Space Party Games and Activities
Astronaut training
Set up an "astronaut training circuit" with 4–5 stations: balance beam (walk a taped line with "zero gravity"), shuttle jump (jumping in a sack or jumping over hurdles), asteroid dodge (dodge thrown soft balls), moon landing (land softly from a jump), mission debrief (answer a space question). Award each child an "Astronaut Certification" at the end.
Build a rocket
Provide cardboard tubes, card, tape and pens. Challenge children to build and decorate a rocket in 15 minutes. Award prizes for "most likely to reach Mars," "most aerodynamic," "best decorated." Clockwork Soldier and similar brands have model rocket kits that work brilliantly as a structured version.
Galaxy slime making
Make simple PVA glue slime with black, blue and purple food colouring and silver glitter. Children take their slime home in a small pot. Messy but very popular.
Planet hunt
Hide small coloured balls or ball pit balls around the space labelled as planets. Children collect all eight (or nine, depending on your position on Pluto) and arrange them in order from the sun. Educational and competitive.
Space quiz
For 7+ year olds, a space facts quiz is surprisingly popular. Prizes for the astronaut who knows the most. Questions: "How many planets in our solar system?", "Which planet is smallest?", "What is the name of our galaxy?", "What is the nearest star to Earth?"
Space Party Bag Ideas
Browse the full space party collection for tableware, decorations and party bag ideas. Space party bags should feel like a mission kit — functional, purposeful and cool. Avoid generic space-themed plastic toys in favour of items that have lasting value.

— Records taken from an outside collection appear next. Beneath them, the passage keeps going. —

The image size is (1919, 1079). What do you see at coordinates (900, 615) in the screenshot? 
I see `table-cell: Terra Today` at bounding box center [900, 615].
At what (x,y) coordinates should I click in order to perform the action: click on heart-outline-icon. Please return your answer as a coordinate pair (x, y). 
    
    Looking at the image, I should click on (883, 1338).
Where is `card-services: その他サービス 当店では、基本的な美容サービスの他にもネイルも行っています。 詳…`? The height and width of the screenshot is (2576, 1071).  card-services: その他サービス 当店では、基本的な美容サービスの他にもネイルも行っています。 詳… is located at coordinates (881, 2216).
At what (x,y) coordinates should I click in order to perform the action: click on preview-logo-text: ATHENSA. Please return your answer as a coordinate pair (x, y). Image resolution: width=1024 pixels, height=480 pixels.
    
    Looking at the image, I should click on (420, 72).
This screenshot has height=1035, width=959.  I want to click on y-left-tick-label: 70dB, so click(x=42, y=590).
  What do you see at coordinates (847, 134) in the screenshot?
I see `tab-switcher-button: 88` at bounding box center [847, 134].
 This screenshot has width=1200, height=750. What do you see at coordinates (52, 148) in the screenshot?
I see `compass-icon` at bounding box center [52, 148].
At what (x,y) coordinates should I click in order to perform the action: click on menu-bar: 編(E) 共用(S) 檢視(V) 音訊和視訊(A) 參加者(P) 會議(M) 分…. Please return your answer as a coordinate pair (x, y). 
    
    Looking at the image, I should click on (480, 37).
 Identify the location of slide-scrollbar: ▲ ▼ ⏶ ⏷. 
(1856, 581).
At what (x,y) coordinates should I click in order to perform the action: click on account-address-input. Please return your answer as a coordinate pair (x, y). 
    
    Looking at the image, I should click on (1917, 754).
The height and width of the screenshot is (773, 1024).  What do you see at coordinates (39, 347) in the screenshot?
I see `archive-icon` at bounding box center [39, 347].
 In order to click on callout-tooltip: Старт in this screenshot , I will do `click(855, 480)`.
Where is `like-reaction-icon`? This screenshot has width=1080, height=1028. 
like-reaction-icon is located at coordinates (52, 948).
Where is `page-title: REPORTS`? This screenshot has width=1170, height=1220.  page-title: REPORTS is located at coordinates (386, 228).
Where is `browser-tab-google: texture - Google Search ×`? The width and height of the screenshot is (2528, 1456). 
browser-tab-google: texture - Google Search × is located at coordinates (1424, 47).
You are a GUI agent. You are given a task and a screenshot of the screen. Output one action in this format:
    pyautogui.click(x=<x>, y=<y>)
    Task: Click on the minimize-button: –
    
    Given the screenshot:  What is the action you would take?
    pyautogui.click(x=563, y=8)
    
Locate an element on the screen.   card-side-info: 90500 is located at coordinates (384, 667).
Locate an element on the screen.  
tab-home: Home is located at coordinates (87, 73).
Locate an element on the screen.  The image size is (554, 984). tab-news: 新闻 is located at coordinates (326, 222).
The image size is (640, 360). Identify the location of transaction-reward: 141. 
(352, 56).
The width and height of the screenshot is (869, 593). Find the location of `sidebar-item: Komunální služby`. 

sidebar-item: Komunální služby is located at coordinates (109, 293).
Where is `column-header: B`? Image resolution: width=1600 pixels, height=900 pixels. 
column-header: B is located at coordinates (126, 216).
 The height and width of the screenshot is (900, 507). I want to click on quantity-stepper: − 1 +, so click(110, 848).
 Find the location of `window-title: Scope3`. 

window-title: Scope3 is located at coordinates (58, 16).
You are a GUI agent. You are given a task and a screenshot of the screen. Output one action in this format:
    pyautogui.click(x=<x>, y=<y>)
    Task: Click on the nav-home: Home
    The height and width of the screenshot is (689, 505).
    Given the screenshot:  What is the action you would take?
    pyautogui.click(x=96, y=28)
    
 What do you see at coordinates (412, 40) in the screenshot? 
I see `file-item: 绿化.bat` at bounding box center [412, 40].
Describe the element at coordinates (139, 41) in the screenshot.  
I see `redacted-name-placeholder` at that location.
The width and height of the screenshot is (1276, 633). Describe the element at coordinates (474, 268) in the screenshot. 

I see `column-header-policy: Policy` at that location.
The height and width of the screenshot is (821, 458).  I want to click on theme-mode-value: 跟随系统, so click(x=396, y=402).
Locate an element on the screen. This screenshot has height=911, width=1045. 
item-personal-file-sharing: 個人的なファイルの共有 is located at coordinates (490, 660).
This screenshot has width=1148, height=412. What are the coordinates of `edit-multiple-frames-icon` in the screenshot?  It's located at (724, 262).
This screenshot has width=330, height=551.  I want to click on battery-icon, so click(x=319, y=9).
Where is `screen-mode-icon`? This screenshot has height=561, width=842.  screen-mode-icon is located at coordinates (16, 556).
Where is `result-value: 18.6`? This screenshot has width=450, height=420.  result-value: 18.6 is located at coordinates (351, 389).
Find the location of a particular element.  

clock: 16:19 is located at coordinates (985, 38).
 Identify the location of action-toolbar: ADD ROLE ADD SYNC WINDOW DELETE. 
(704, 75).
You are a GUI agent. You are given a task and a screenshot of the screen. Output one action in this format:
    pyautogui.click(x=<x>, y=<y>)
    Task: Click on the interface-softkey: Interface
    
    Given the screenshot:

What to put in space party bags
- Space/science discovery kit — the Moulin Roty Space Discovery Box is a beautiful, genuinely educational item that works perfectly as a standalone party bag gift
- Space notebook — for recording space observations, drawing planets, writing mission logs
- Glow-in-the-dark stars — to stick on their bedroom ceiling. Every child's dream.
- Star projector keyring — small light-up items that project a star pattern
- Astronaut pen — a metallic silver pen for their space notebook
- Alien putty — glow-in-the-dark or galaxy-coloured fidget putty
Space Party Costumes
- Astronaut — white or silver clothing, painted cardboard box helmet (make one as a party activity). NASA-style badge on the chest.
- Alien — green or silver clothing, antennae headband, face paint
- Planet — round blue/green clothing with continent shapes, or coloured to represent a specific planet
- Star — yellow or gold outfit with a star wand
- Mission commander — navy clothing with badges and a clipboard. Great for children who refuse costume parties.
Space Party Planning: Age Guide
- 3–5 years: Rockets, stars, aliens and the dark atmosphere. Simple games. Focus on the visual excitement.
- 6–9 years: Full theme engagement — astronaut training, planet quizzes, build-a-rocket. This age group often has strong existing space knowledge.
- 10+ years: Lean into real science. A more sophisticated quiz, a model rocket kit activity, discussion of actual space missions. This age appreciates accuracy.